Reading/writing from/to `VO table <http://www.ivoa.net/Documents/VOTable/>`_
files is supported with ``format='votable'``. In most cases, existing VO
tables should be automatically identified as such based on the header of the
file, but if not, or if writing to disk, then the format should be explicitly
specified.

If a VO table file only contains a single table, then it can be read in with::

    >>> t = Table.read('aj285677t3_votable.xml')

If more that one table are present in the file, an error will be raised,
unless the table ID is specified via the ``table_id=`` argument::

    >>> t = Table.read('catalog.xml')
    Traceback (most recent call last):
      File "<stdin>", line 1, in <module>
      File "/Volumes/Raptor/Library/Python/2.7/lib/python/site-packages/astropy/table/table.py", line 1559, in read
        table = reader(*args, **kwargs)
      File "/Volumes/Raptor/Library/Python/2.7/lib/python/site-packages/astropy/io/votable/connect.py", line 44, in read_table_votable
        raise ValueError("Multiple tables found: table id should be set via the id= argument. The available tables are " + ', '.join(tables.keys()))
    ValueError: Multiple tables found: table id should be set via the table_id= argument. The available tables are twomass, spitzer

    >>> t = Table.read('catalog.xml', table_id='twomass')

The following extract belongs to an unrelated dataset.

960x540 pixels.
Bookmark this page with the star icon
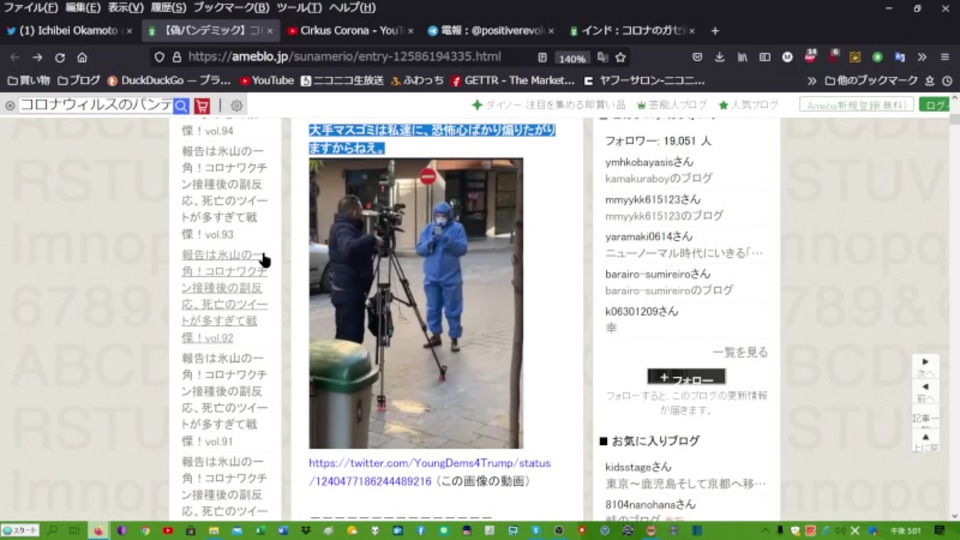(620, 57)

To write to a new file, the ID of the table should also be specified (unless
``t.meta['ID']`` is defined)::

    >>> t.write('new_catalog.xml', table_id='updated_table', format='votable')

When writing, the ``compression=True`` argument can be used to force
compression of the data on disk, and the ``overwrite=True`` argument can be
used to overwrite an existing file.

Other
^^^^^^^

In future, FITS tables will also be supported via the
:class:`~astropy.table.table.Table` class. For now, these can be read and
written directly with `astropy.io.fits`.